Sedici parabola di vita.

Apparentemente banali, quasi silenziosi arrivano alla mente del lettore bussando piano piano.

Non sono immediati, hanno bisogno di depositarsi come gocce leggere sulla tua anima e da essa essere assorbiti.

Del resto la letteratura non è che la sete persistente di un interiorità perduta in un deserto, dove regna siccità e vuoto.

E sono proprio i racconti le gocce di temporale che fanno crescere, anche laddove non te lo aspetti rigogliose piante.

Cigno nero non è altro che pioggia sui nostri pensieri, il miracolo del crescere anche dove appare impossibile.

E cosi non servono chissà quali storie.

Chissà quali eventi assurdi e imprevisti.

Non serve raccontare di pirati e lune distorte, o di principesse imprigionate da malefici oscuri.

A volte per emozionare basta la vita, quella vera, fatta di amori inconfessati, di una noia che porta alla ricerca dello straordinario in un gesto ordinario, di piccoli dolori, di frustrazioni e di incanti totalmente terreni.

Non servono ghindi afflati di infinito per poter scuotere un cuore.

Già la vita è incanto e disperazione, percorso irto di sassi acuminati,di salite e di discese, di perdite e forse di cadute rovinose.

Ma anche da terra, quella che spesso un autore tende a dileggiare e rifiutare perché poco poetica, noi possiamo rimirar le stelle.

E allora ben vengano attimi congelati da una penna irriverente, gocce di inchiostro sul foglio che prendono vita, simili a note dimenticate.

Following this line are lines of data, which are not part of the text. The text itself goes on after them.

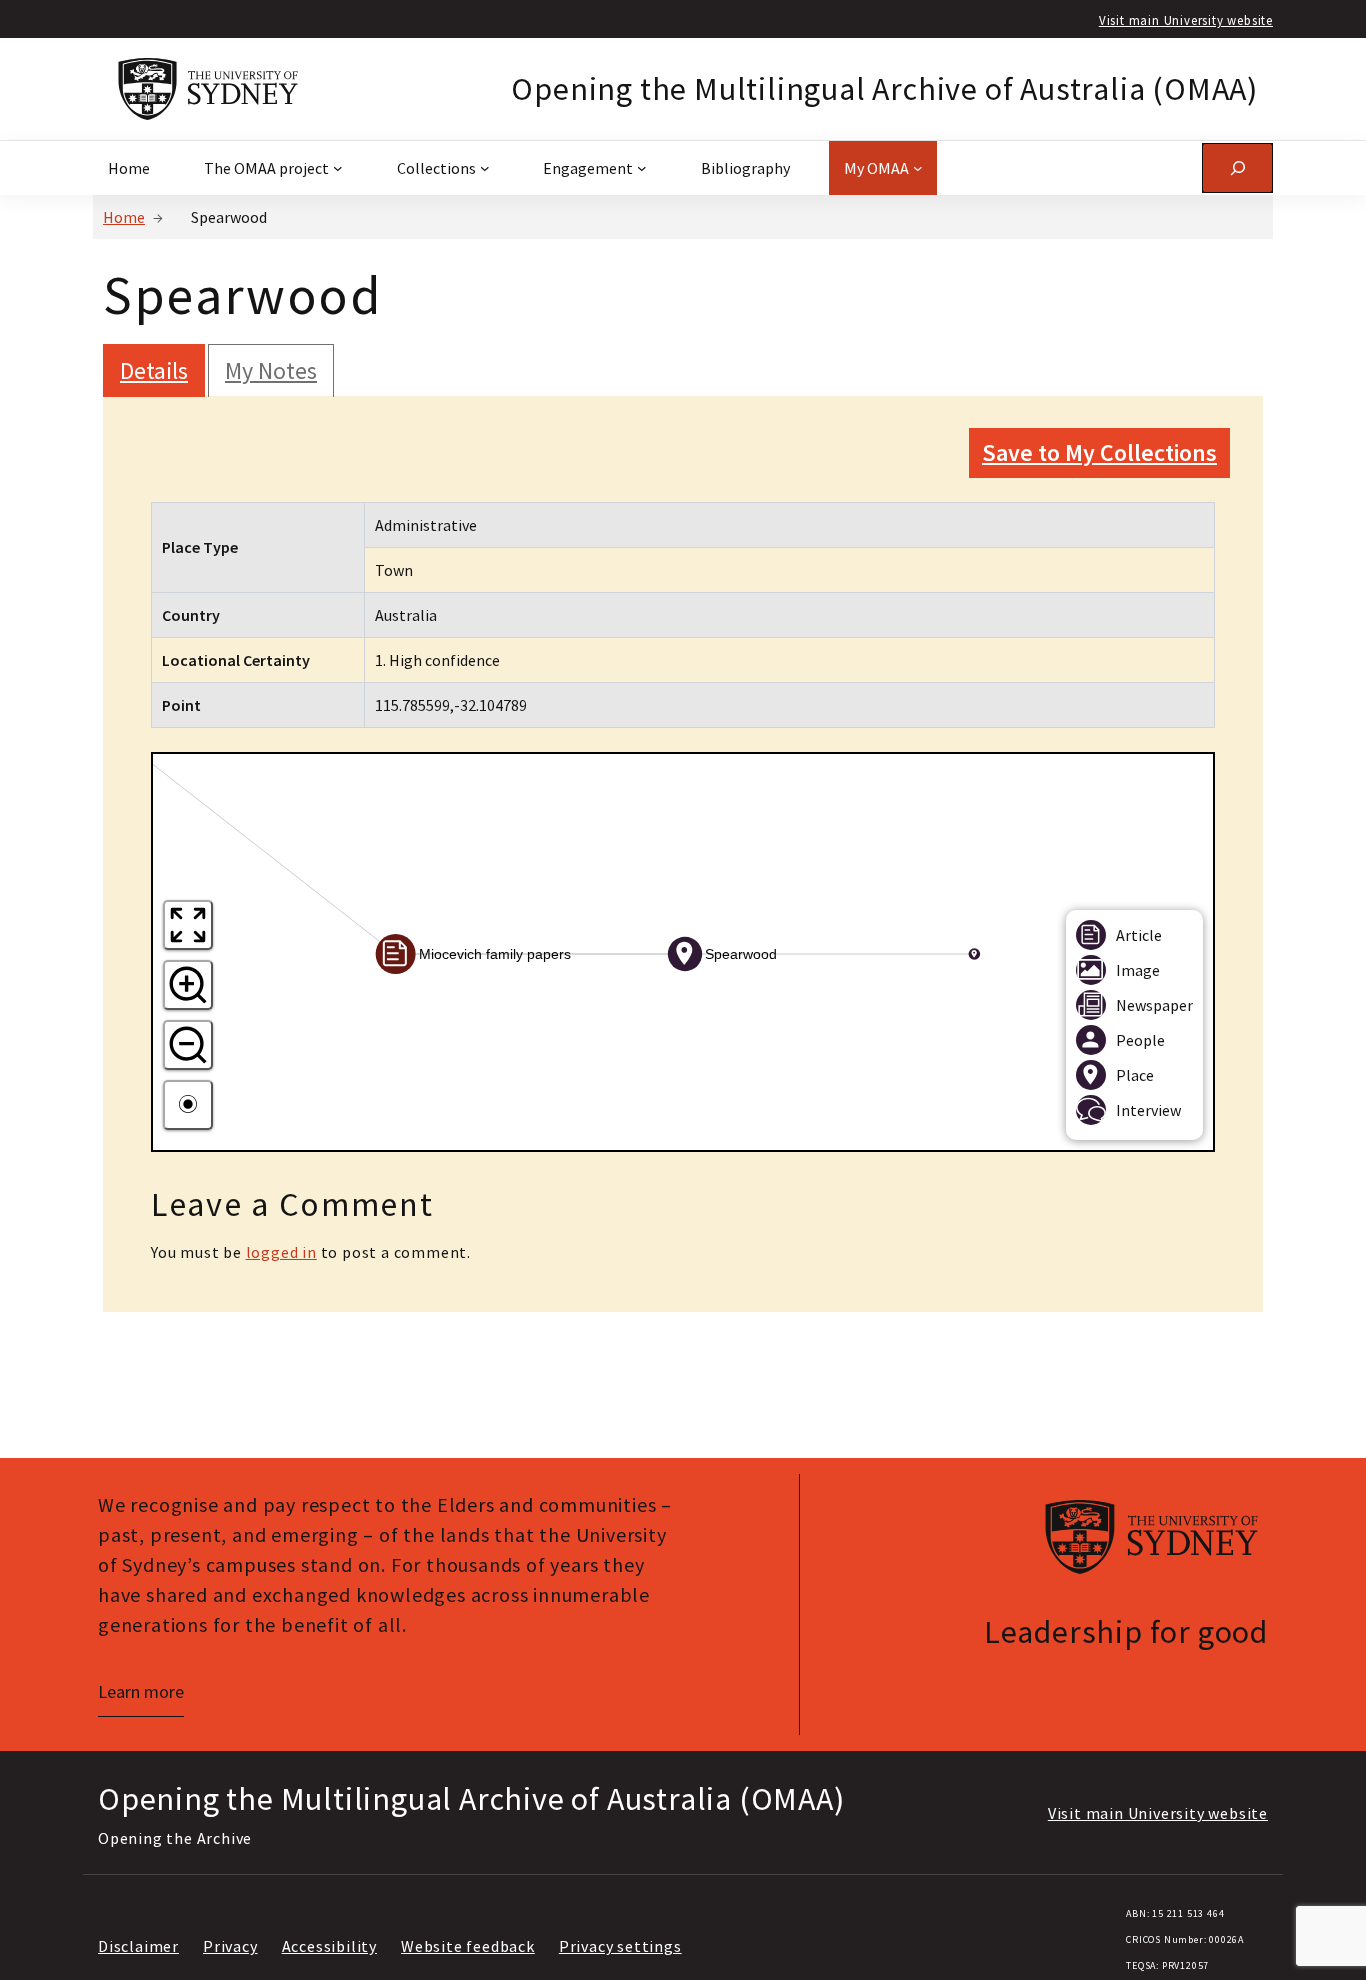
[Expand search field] (1237, 167)
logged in (281, 1252)
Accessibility (329, 1946)
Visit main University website (1186, 20)
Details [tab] (154, 370)
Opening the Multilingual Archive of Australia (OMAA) (884, 89)
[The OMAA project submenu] (338, 168)
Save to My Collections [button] (1099, 452)
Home (124, 217)
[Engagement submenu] (642, 168)
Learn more (141, 1691)
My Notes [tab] (271, 370)
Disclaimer (138, 1946)
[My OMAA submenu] (918, 168)
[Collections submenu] (485, 168)
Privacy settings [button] (620, 1946)
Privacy (230, 1946)
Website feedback (468, 1946)
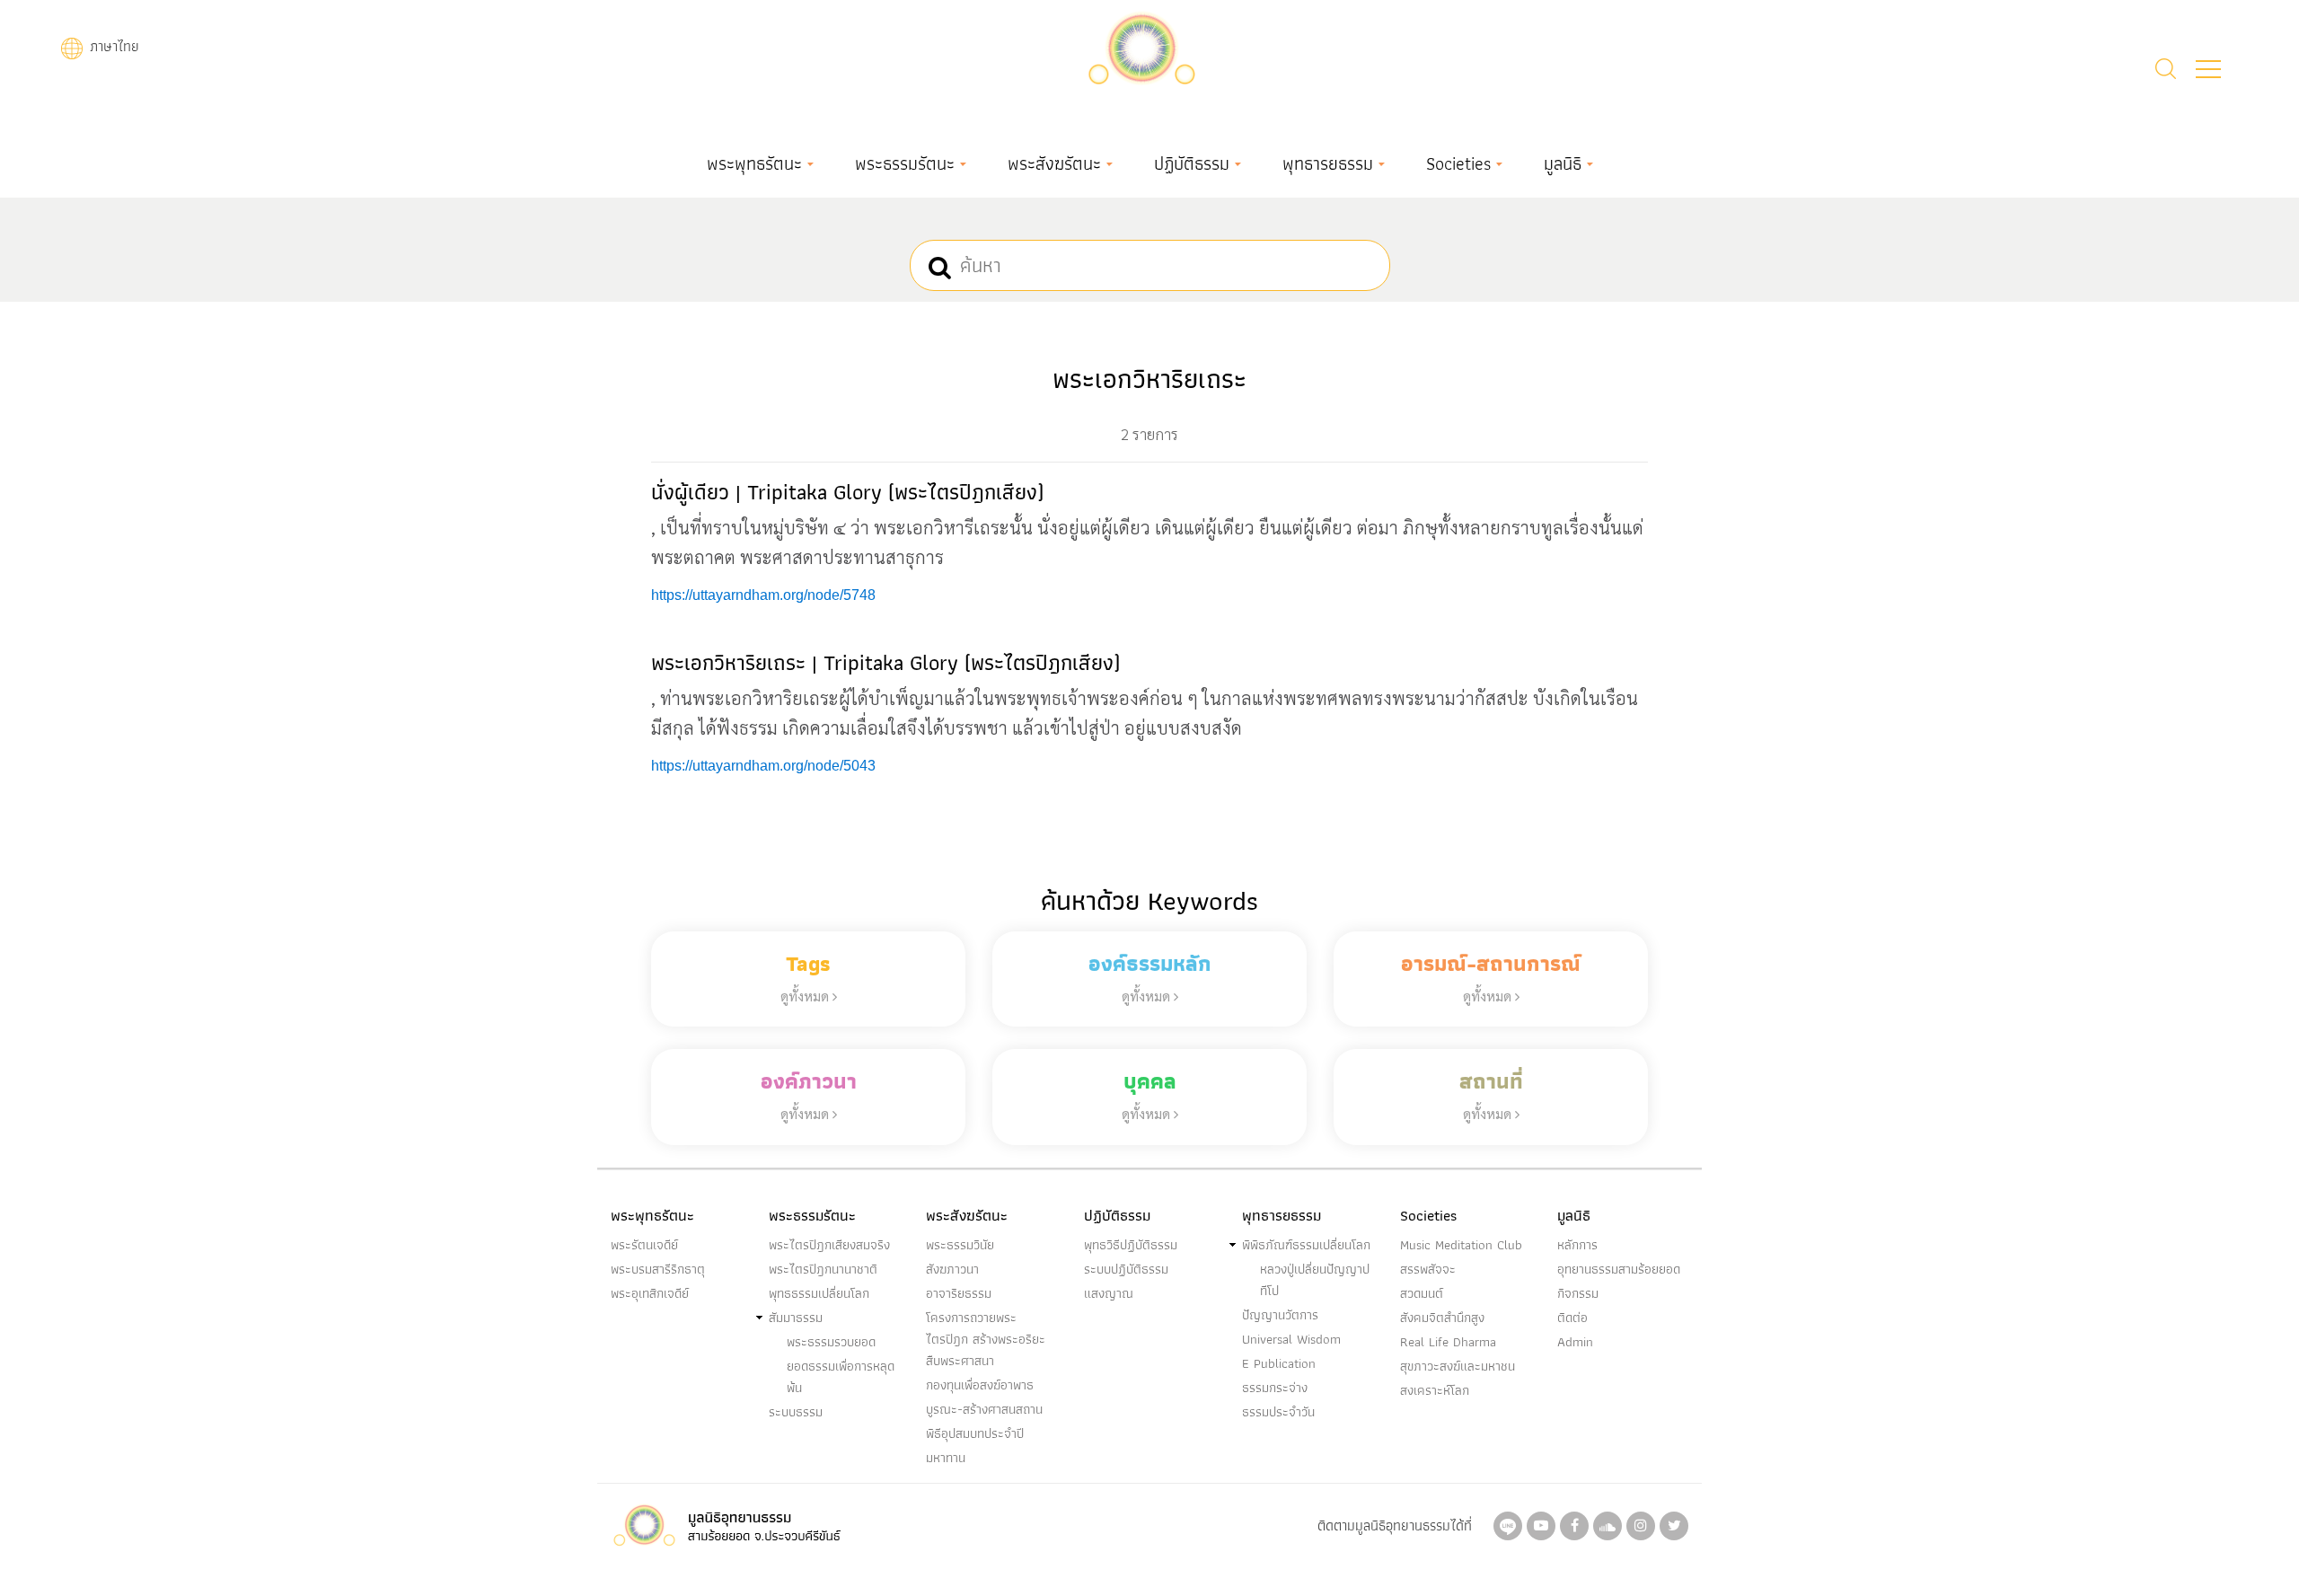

Simili a una melodia da troppo tempo ignorata.

Ecco che cigno nero celebra la vita.

Quella semplice, banale.

Quella non fatta di chissà quali gesta, ma capace di lasciare il suo segno dentro di noi, e dentro l’essenza di una vita che stranamente e non è un gioco di parole, vive proprio perché composta di tante piccole particelle.

Compito dello scrittore è farcele vedere, isolarle dal tutto, mostrarcele a volte senza veli, a volte con tratto lirico, a volte con crudezza.

A volte son quell’amore per la verità che solo, la letteratura sa manifestare.

Ecco che sedici piccoli racconti in fondo formano un fiore dai colori sgargianti, che ogni uomo, in fondo, custodisce dentro di se.

A volte penso che Dio abbia creato la Musica e l’armonia degli universi nell’istante stesso in cui ha creato l’uomo. Ognuno di noi è una singola nota.

E che la musica di Dio accompagni la vostra lettura e che lo straordinario dell’ordinario vi seduca la mente

Buon viaggio.

Un pensiero su ““Il cigno nero” di Antnoio Mazziotta, Policromia. A cura di Alessandra Micheli

  1. Gentile Alessandra Micheli, solo ora, per caso, mi sono imbattuto nella sua recensione sul mio primo romanzo “breve”. Non avrei saputo fare di meglio. Scrivere è per me solo un modo per condividere un’esperienza interiore, un’emozione, un sussulto dello spirito, che il lettore potrà reinterpretare secondo le sue corde, le sue inclinazioni, il suo vissuto. Non ho mai avuto la presunzione di lanciare messaggi di valore assoluto, e se questo accade è solo perché lo spirito si esprime attraverso un linguaggio universale e trascendente, perché lo spirito è dentro la storia, ma è fuori dal nostro tempo e partecipe dell’eterno. L’uomo è di passaggio sulla terra, ma ha in sé la scintilla dell’eterno, un privilegio che troppo spesso subisce le mortificazioni del quotidiano. Grazie di cuore!